• [Work to be completed]
Which lines below contain the word "agent"? Copy each one.

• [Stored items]
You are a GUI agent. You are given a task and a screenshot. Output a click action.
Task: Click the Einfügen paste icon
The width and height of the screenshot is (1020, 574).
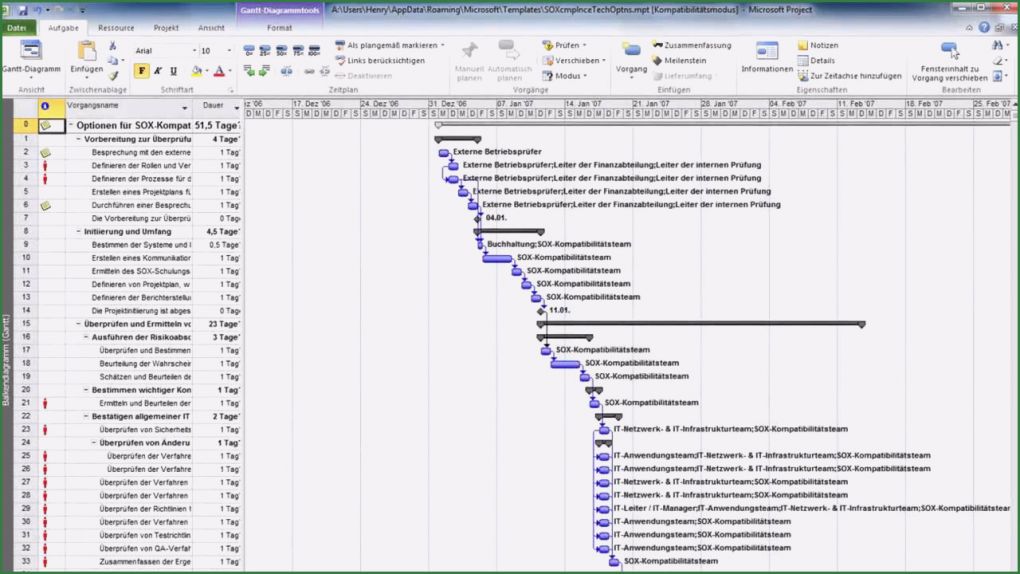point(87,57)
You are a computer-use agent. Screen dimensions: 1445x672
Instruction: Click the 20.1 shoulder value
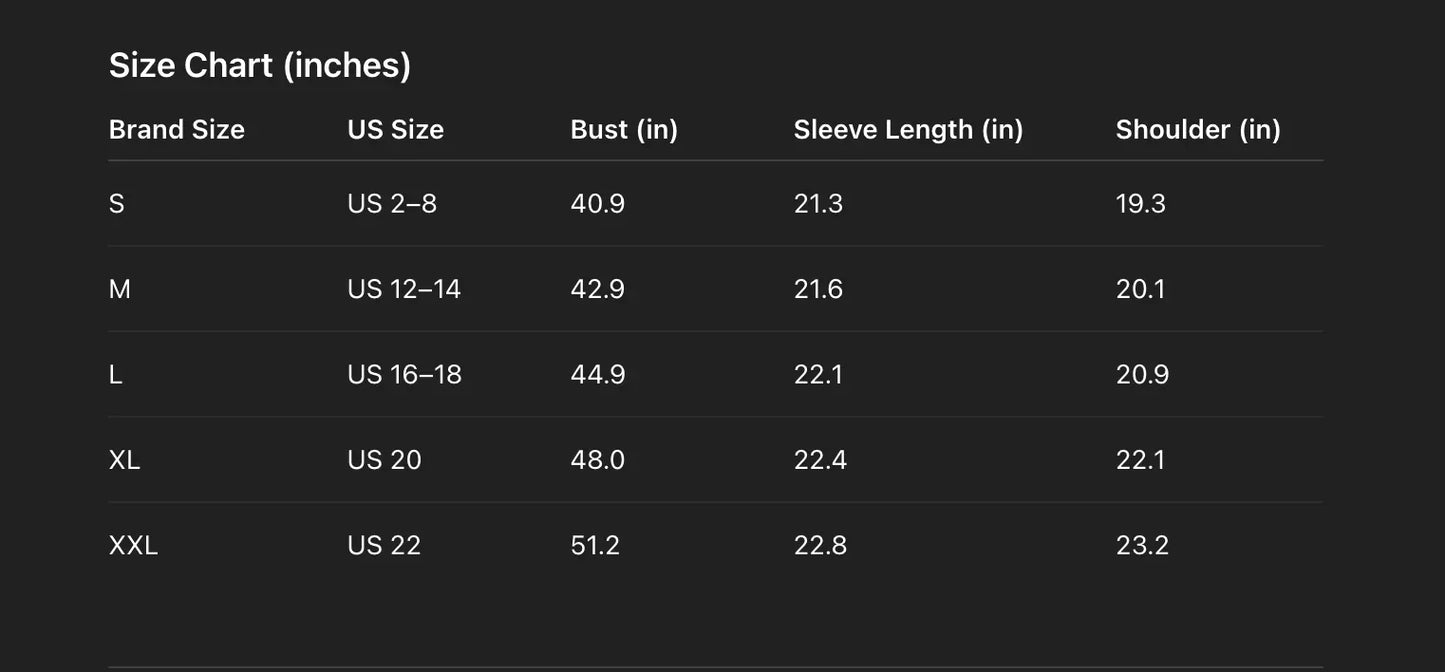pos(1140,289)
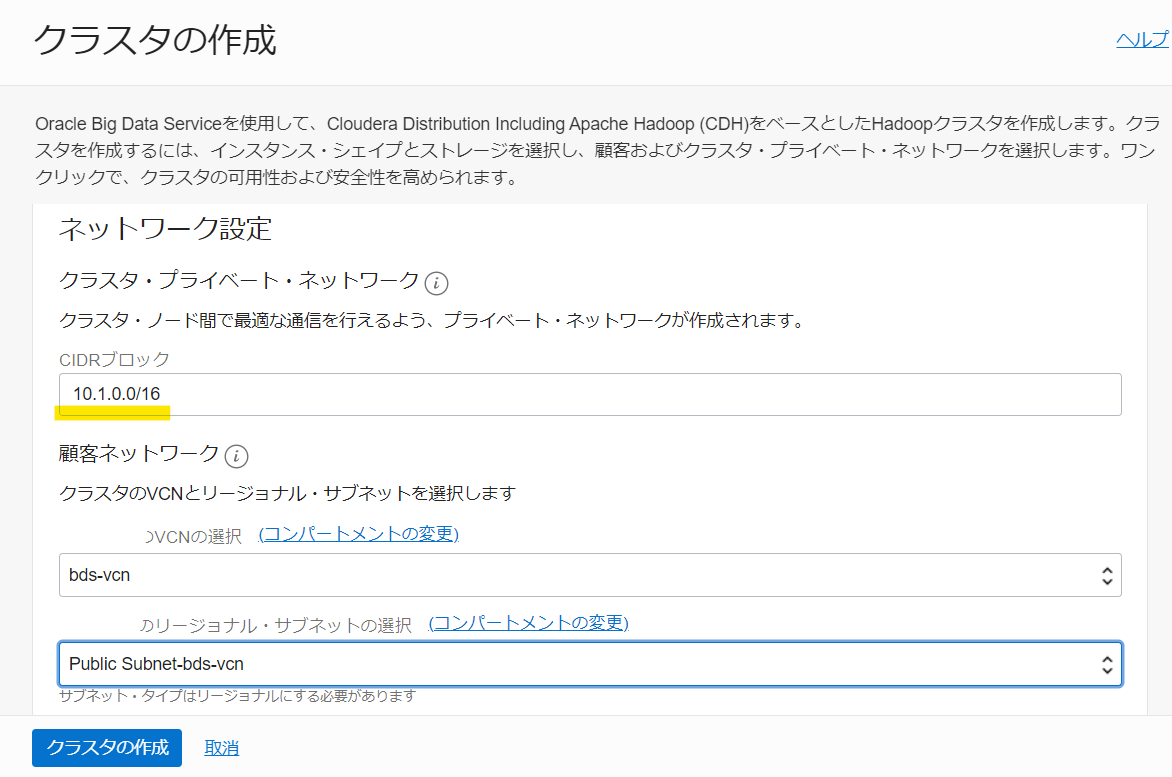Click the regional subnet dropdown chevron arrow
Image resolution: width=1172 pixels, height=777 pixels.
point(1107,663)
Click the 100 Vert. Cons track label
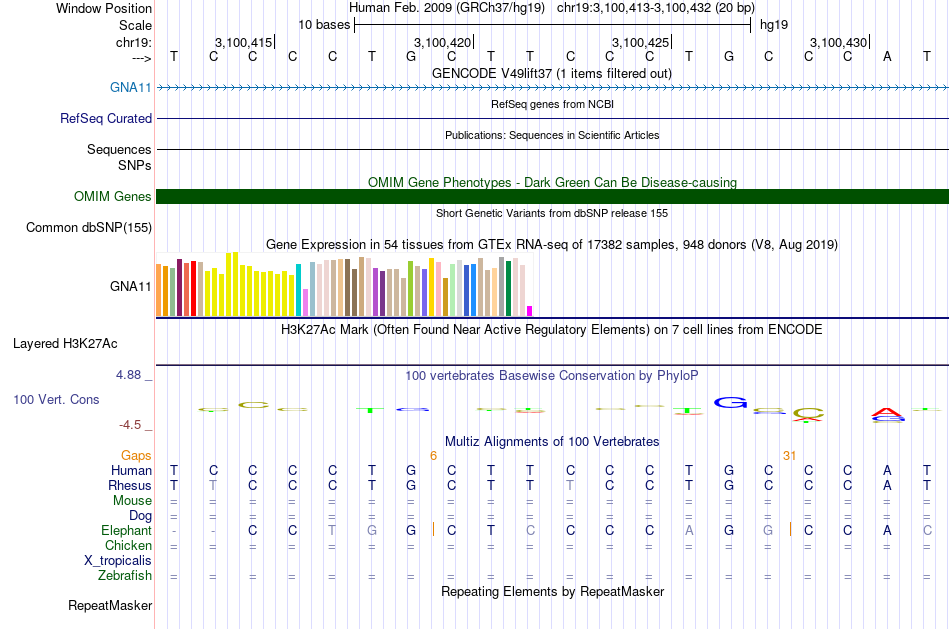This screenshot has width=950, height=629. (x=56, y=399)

---

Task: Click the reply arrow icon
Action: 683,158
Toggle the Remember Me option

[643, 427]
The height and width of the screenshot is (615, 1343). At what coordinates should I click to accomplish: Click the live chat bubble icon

• [Written solution]
You are a GUI agent. You are given a task and a screenshot. Output a click action.
You are a computer-use agent. Screen dimensions: 1445x672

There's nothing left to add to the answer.